Kasus Korupsi Shelter Tsunami NTB, KPK Tahan Dua Tersangka
JAKARTA, SuryaTribun.Com – Komisi Pemberantasan Korupsi (KPK) menetapkan dua orang tersangka dalam kasus dugaan korupsi pembangunan Tempat Evakuasi Sementara (TES) atau shelter tsunami di Nusa Tenggara Barat (NTB).
Direktur penyidikan KPK, Asep Guntur Rahayu mengatakan, dua orang yang ditetapkan sebagai tersangka tersebut, yaitu Kepala Proyek Pembangunan Shelter Agus Herijanto (AH) serta pejabat Kementerian Pekerjaan Umum dan Perumahan Rakyat (PUPR) Aprialely Nirmala (AN).

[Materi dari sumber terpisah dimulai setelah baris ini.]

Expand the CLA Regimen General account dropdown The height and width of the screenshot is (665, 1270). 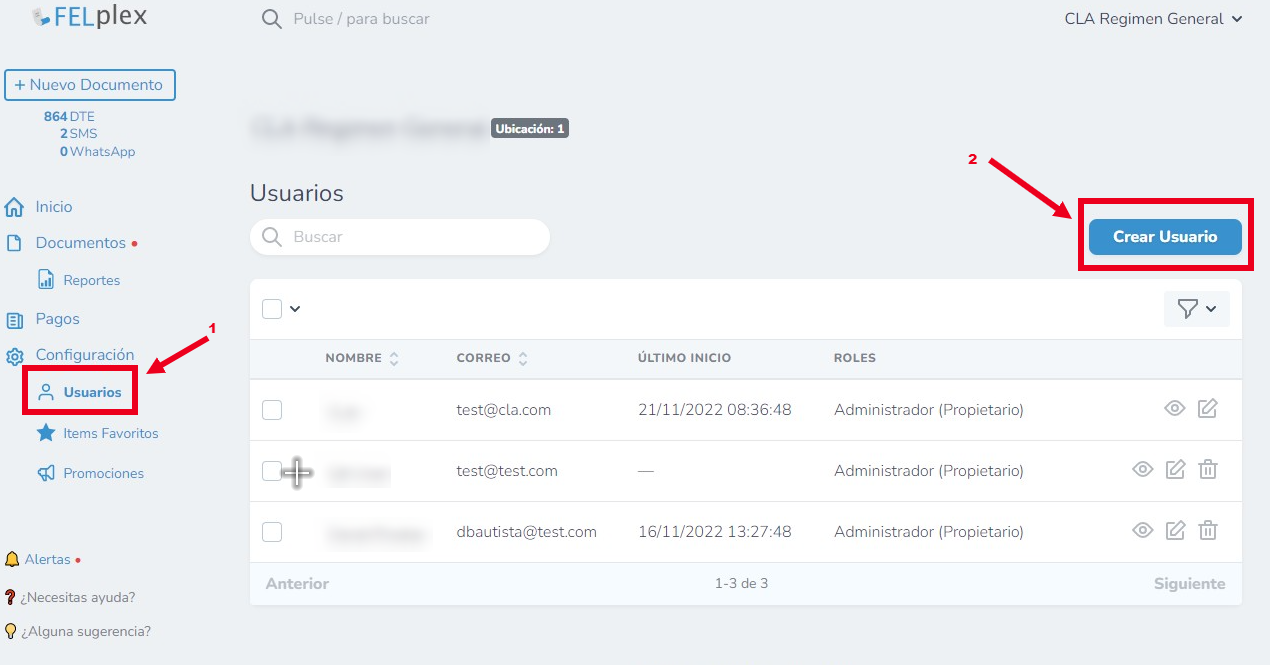1153,19
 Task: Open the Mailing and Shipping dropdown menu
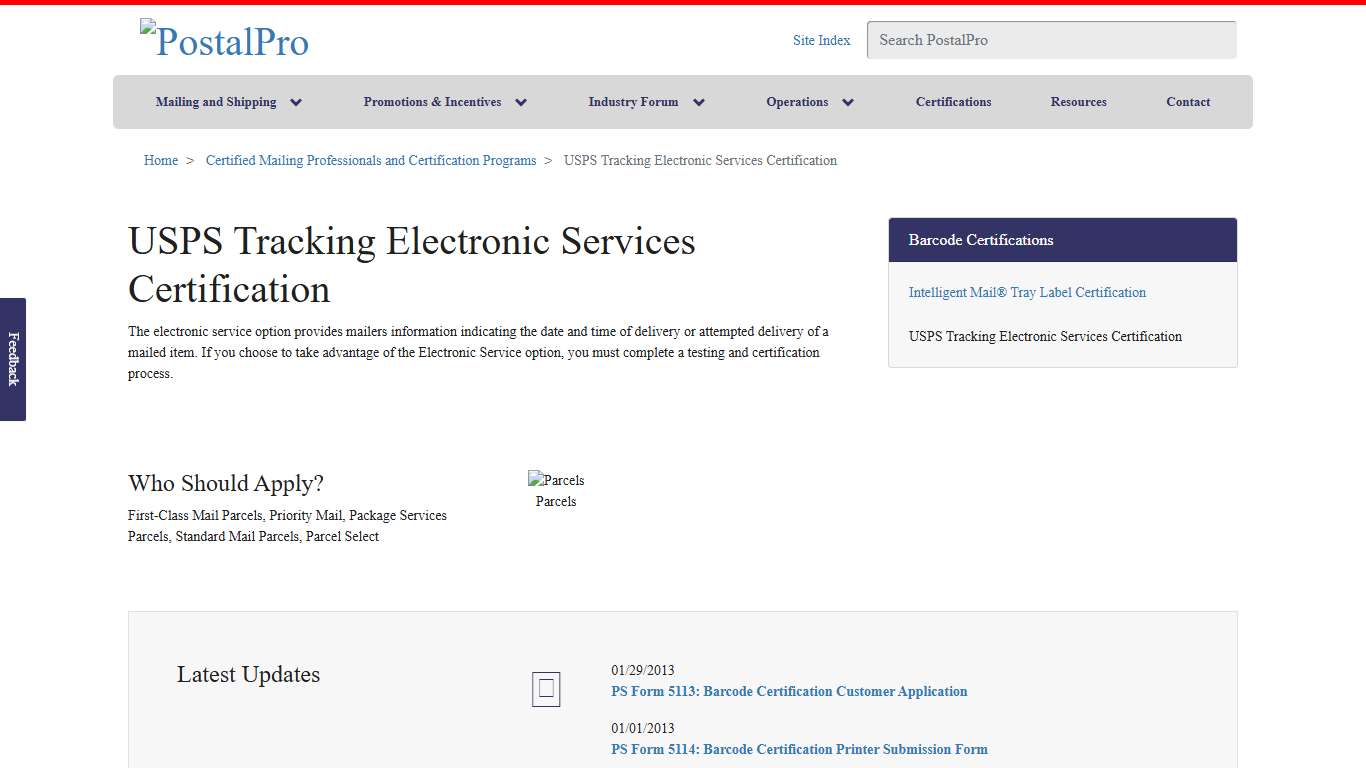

“Kedua tersangka atas nama Aprialely Nirmala (AN) dan Agus Herijanto (AH),” kata Asep Guntur kepada wartawan saat Konferensi Pers di Gedung Merah Putih KPK, Kuningan, Jakarta Selatan, Senin, 30 Desember 2024.
Menurut Asep, pihaknya telah menemukan dua alat bukti yang cukup untuk menetapkan keduanya sebagai tersangka. Dia menyebut, keduanya ditahan untuk 20 hari pertama.
“Telah ditemukan bukti yang cukup tentang perbuatan tindak pidana korupsi yang dilakukan oleh tersangka Aprialely Nirmala (AN) dan Agus Herijanto (AH),” kata Asep.
“Dilakukan penahanan selama 20 hari terhitung mulai 30 Desember 2024 sampai tanggal 18 Januari 2025 dan penahanan dilakukan di Rumah Tahanan Negara Cabang Rutan dari Rutan Kelas I Jakarta Timur,” imbuhnya.
KPK sebelumnya melakukan pemeriksaan terhadap Agus dan Aprialely. KPK menyebut, Agus merupakan kepala proyek pembangunan shelter dan aprialely selaku pejabat Kementerian PUPR saat proyek itu dikerjakan.
“KPK menjadwalkan pemeriksaan saksi dugaan TPK terkait pembangunan Tempat Evakuasi Sementara (TES) atau shelter tsunami di wilayah Nusa Tenggara Barat (NTB) oleh Satuan Kerja Penataan Bangunan dan Lingkungan Provinsi NTB, Kementerian Pekerjaan Umum dan Perumahan Rakyat tahun 2014,” ujar Juru Bicara (Jubir) KPK, Tessa Mahardhika dalam keterangannya, Senin, 23 September 2024.
“AH, Kepala Proyek Pembangunan Shelter NTB,” tambahnya.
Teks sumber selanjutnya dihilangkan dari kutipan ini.